Amazing but true – we are going to play a concert. In front of people. In our hometown.
In fact it’s a big undertaking, technically, musically, emotionally…we’ve entitled our concert (Saturday, November 21 8 pm at the Salle Desjardins-Telus) Chemins vers la Fraternité…I guess Towards togetherness is a close non-gendered translation.
I thought I’d do a post to give you a little to hang on to should you wish to know a little more about the concert, and maybe even entice a few to come who don’t know these works.
It’s been several years that we have wanted to re-program Different Trains of Steve Reich. Amazingly, it’s been already 10 years since the first time we played it in three concerts Rimouski’s Musée régional. For those who know the work, I’m sure you are as taken as I am with the powerful treatment of unspeakable actions ; Reich was struck by the thought of how his own childhood train voyages from coast to coast in North America were so different than those of the trains carrying members of his own family and millions of others to the concentration camps of World War II. With recordings of Holocaust survivors and an evocative soundtrack to which the quartet is synchronized, we are all called to bear witness to the prejudice and cruelty of humankind’s darkest hours.

— DIRECTIONS —
According to the concert post, when and where will the concert take place? The records that come next are unrelated to the concert post.

— INFORMATION GIVEN —
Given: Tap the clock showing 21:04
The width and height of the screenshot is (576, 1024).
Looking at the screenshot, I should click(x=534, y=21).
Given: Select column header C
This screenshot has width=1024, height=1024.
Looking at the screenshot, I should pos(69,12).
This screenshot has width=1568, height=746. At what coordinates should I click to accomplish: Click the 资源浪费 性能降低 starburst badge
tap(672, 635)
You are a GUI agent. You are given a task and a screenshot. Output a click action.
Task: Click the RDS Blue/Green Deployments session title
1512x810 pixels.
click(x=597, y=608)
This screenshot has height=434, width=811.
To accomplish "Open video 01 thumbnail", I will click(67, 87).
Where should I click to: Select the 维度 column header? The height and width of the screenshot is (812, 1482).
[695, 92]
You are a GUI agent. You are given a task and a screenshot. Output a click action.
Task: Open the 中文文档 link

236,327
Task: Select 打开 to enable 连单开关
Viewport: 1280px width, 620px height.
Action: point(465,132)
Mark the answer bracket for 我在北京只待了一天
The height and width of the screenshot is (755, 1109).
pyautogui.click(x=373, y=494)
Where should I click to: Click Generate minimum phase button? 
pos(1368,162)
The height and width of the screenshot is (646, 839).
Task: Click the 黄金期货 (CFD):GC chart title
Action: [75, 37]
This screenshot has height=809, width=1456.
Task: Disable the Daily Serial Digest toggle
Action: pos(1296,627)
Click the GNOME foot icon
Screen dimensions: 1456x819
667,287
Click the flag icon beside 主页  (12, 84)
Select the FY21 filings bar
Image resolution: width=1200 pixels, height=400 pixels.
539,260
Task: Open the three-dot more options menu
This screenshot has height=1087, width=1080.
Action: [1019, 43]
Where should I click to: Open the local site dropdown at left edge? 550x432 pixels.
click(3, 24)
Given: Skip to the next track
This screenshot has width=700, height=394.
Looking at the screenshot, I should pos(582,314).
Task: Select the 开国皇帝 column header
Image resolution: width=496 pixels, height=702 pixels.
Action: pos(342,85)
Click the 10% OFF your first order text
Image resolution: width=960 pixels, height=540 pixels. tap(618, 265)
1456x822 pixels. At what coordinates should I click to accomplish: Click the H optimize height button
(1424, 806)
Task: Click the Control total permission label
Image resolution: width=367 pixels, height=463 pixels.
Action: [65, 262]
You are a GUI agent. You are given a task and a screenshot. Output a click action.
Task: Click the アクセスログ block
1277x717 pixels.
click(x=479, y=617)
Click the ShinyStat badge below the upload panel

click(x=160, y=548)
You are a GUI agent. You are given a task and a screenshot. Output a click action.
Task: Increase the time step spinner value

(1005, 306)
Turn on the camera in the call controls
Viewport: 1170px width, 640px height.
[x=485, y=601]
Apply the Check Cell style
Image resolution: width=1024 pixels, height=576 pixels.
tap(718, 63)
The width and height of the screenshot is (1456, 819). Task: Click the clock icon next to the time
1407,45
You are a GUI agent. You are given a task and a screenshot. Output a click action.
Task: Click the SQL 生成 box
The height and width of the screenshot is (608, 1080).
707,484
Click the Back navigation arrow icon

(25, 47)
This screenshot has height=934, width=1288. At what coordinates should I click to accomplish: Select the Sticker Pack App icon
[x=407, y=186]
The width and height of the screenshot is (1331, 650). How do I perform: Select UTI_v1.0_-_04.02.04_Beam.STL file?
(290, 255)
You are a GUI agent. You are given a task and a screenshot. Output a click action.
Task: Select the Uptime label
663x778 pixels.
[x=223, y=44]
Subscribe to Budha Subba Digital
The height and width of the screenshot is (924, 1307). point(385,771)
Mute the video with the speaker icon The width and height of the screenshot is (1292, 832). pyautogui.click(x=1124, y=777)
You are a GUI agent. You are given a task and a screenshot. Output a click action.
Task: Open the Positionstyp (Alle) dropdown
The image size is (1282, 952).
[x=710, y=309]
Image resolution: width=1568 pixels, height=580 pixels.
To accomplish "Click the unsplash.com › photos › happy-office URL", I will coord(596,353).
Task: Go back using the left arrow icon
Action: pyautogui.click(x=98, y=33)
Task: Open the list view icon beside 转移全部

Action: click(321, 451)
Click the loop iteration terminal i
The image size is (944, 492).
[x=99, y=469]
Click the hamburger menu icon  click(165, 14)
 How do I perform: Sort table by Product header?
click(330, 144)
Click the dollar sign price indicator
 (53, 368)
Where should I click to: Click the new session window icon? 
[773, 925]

— FULL ANSWER —
Saturday, November 21, at 8 pm at the Salle Desjardins-Telus.